The remaining chapters similarly emphasize the continuity of Hlaváček’s work and its close connection to his life while at the same time documenting his evolution as an artist and describing his major influences, which include Przybyszewski and Munch. Urban astutely illustrates that the Polish decadent writer Przybyszewski, a frequent contributor to The Modern Review and a close acquaintance of Hlaváček, profoundly influenced all of the Czech decadents, particularly with his view of the soul as a key theoretical concept encompassing subjectivism, the unconscious, and self-exploration. Hlaváček certainly refers to the soul frequently in his writings, including those anthologized in this volume, and one need only think of the most significant Czech decadent work of prose, Karásek’s A Gothic Soul, to realize the term’s importance in the Czech context. Munch was a major influence on another analysis of the soul, Hlaváček’s 1897 cycle of drawings, The Bordello of the Soul. Here the Czech artist, like Munch, moves toward expressionism and even abstraction in his hallucinatory evocations of psychic pain and revolt, most superbly realized in his famous Exile. Hlaváček handles these same themes with more restraint in his self-portrait My Christ, a drawing Urban sees as a manifesto of decadence illustrating Hlaváček’s self-stylization, rebellion against God and morality, and a sense of suppressed rage. Urban concludes his study with a description of the untimely death that prevented the artist from realizing his full potential, followed by an anthology of Hlaváček’s criticism. As Urban points out, the Czech decadents saw criticism as subjective and creative, and the originality of Hlaváček’s critical writings, replete with rich language, colorful criticism, and poetic descriptions of artworks, is striking. Among the works collected here are critiques of artists such as Rops, Toulouse-Lautrec, Mucha, and Bílek; reviews of Czech exhibitions; and essays on the Sokol organization.

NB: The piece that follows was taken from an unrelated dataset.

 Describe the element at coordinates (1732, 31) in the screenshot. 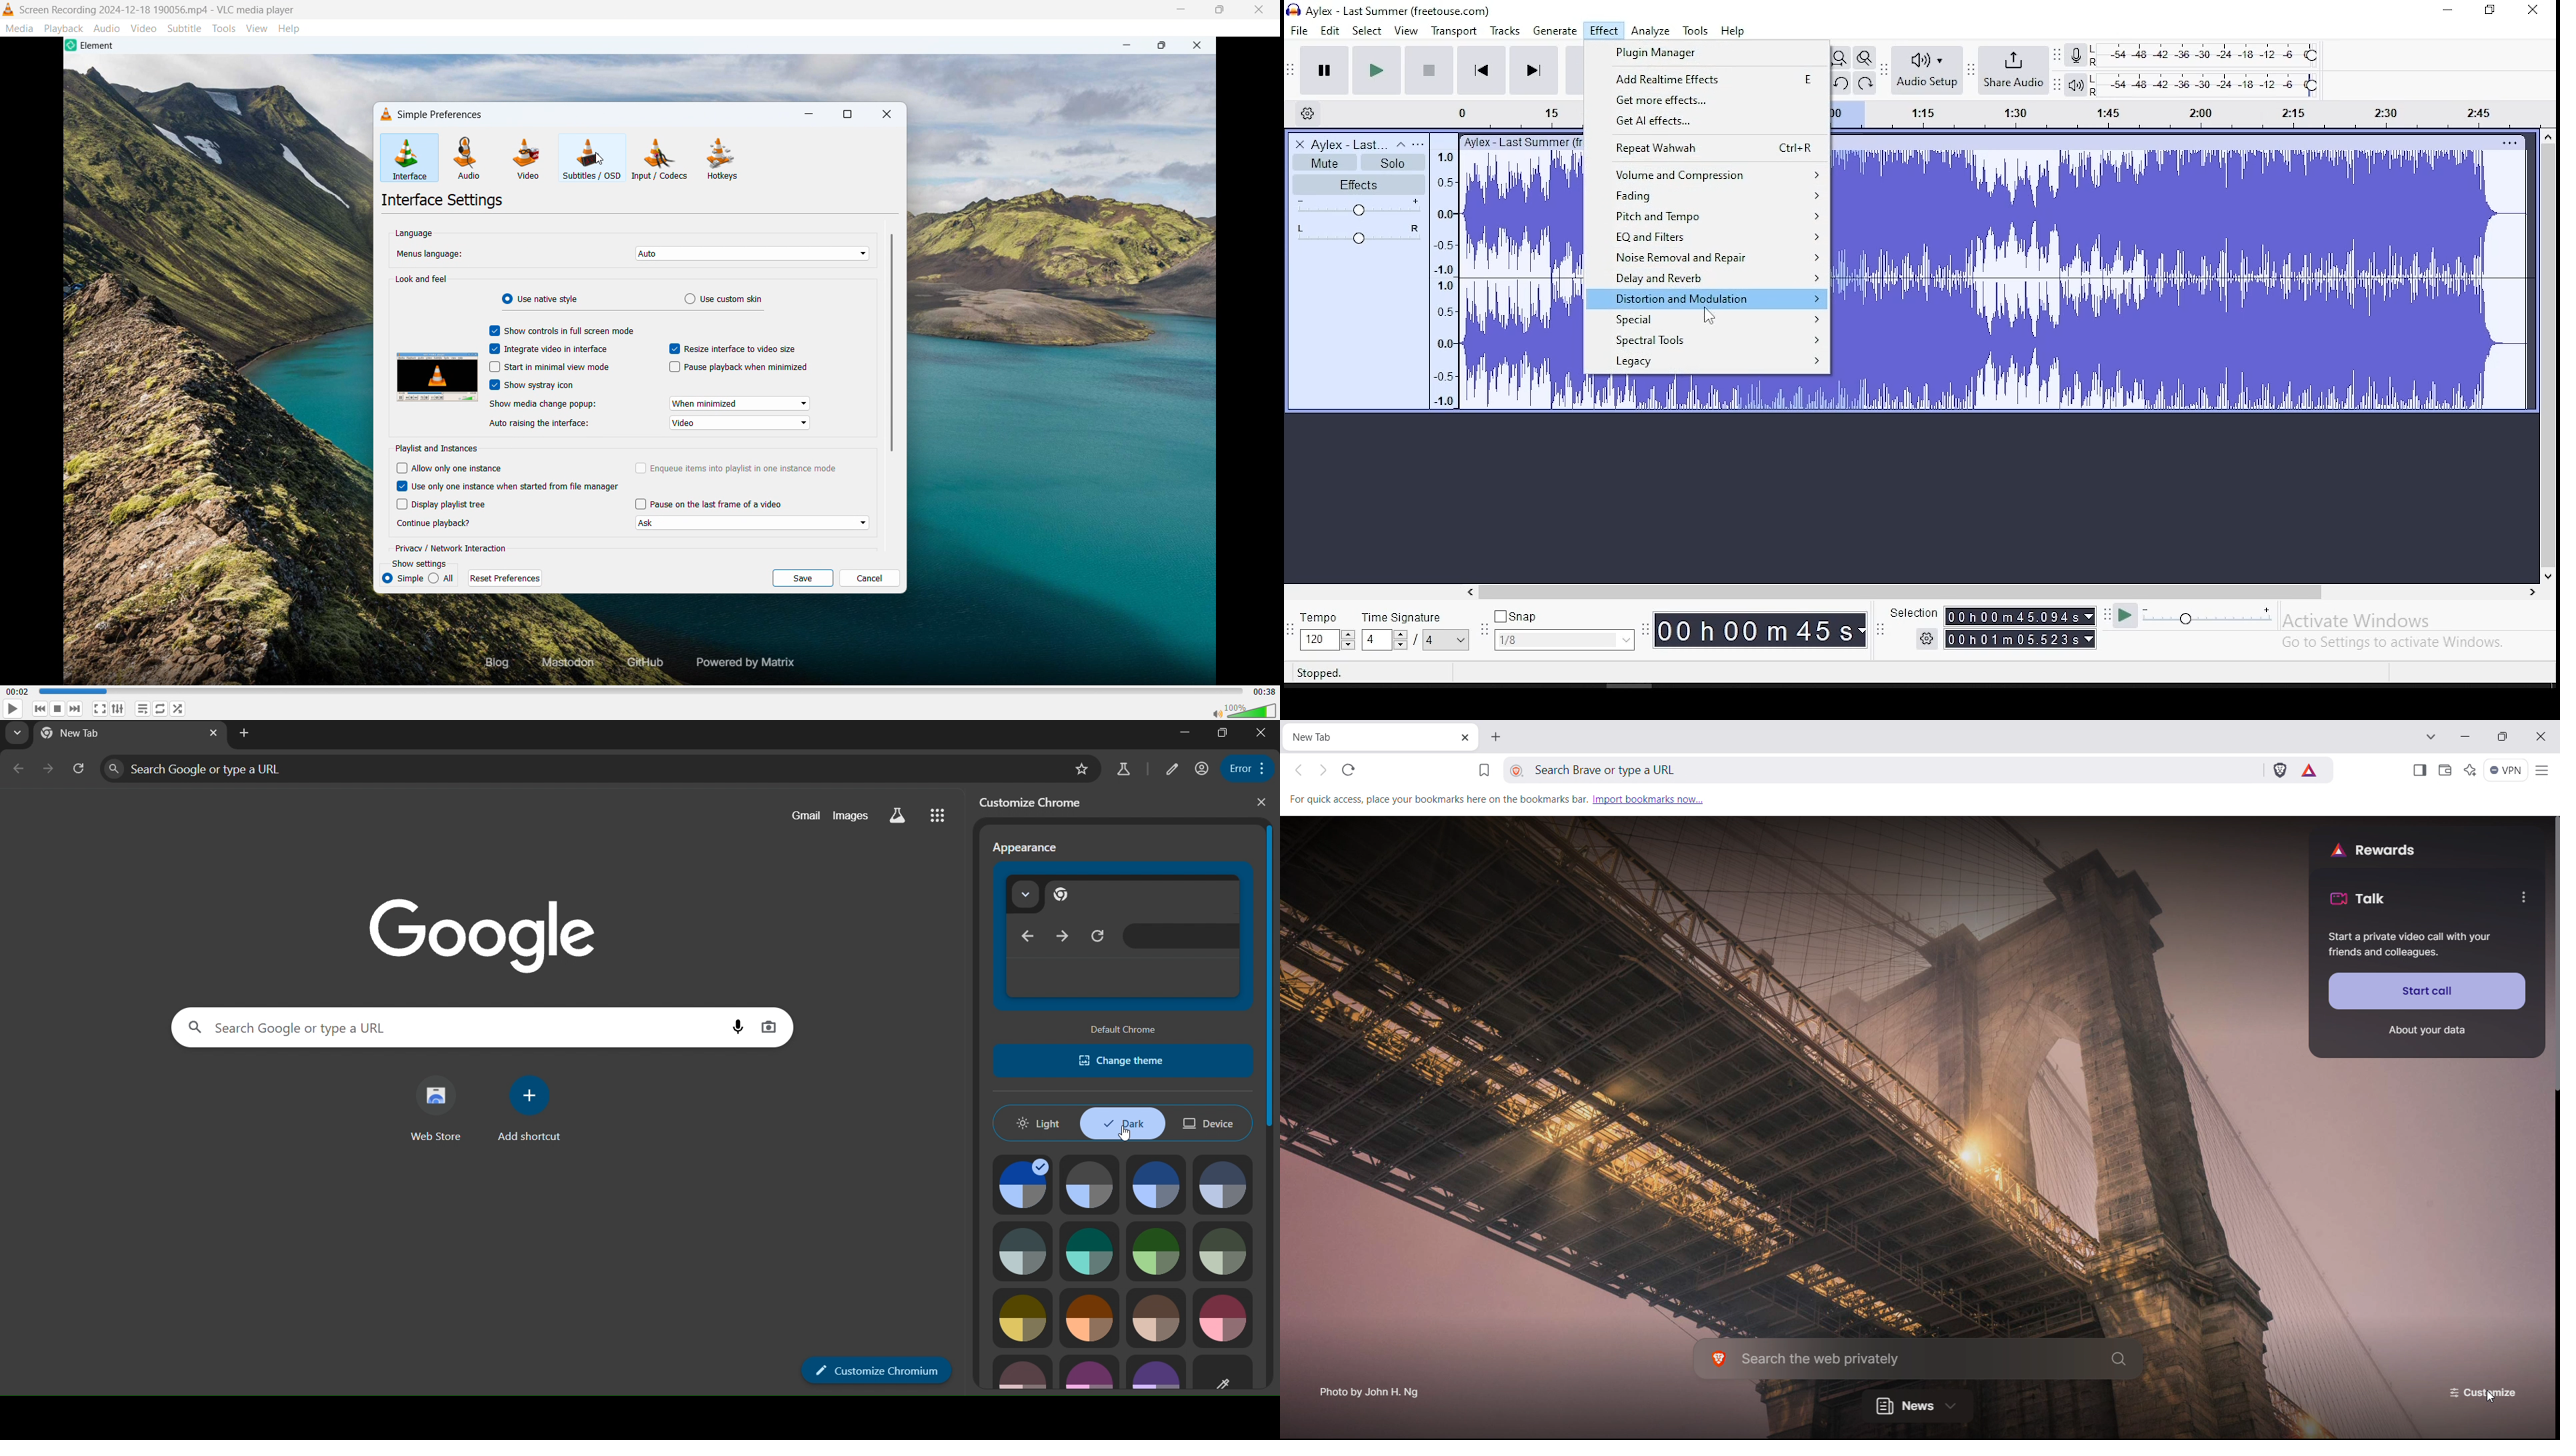

I see `help` at that location.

In this last section at least some reproductions of the artworks described would have been helpful, allowing the reader to compare the works with Hlaváček’s eccentric criticism. In addition, despite references to some of the essays in Urban’s study, the anthology seems somewhat cut off from the rest of the book: the author could have analyzed Hlaváček’s critical writings in more depth. Similarly, he could have elaborated more boldly on his interpretations of Hlaváček’s art, which are always firmly grounded in primary sources. More troubling, perhaps, is Urban’s scant attention to Hlaváček’s poetry, which literary scholars might consider a drawback. They may also be suspicious of the thesis that Hlaváček considered himself more of an artist than a poet (p. 11), supported by a description of Hlaváček’s early artistic endeavors and unsuccessful interview at the Academy of Fine Arts, but without any citation of Hlaváček’s own views. Although Urban does bring in some of Hlaváček’s poetry, he could have integrated it more into his study. His overview of Hlaváček’s preferred imagery in chapter four, for instance, would have been enhanced by reference to the literary work, in which we find many of the same preoccupations, such as vampires, the moon, and the fantastic. However, Urban is, after all, an art historian, and his goal is to establish Hlaváček’s reputation as a significant artist, thus counterbalancing his recognition as a great poet. Moreover, literary scholars have themselves tended to ignore Hlaváček’s art; Soldan’s monograph, for instance, devotes only three pages to it. Overall, Urban’s book is certain to become a classic in the field. All that is needed now is a new critical monograph focusing on Hlaváček’s literary output – without overlooking his art – to complement this exceptional study.

Ad: Otto M. Urban: Karel Hlaváček; Výtvarné a kritické dílo (Arbor vitae, Praha 2002). 235 pp. + list of reproductions and exhibitions, bibliography and index.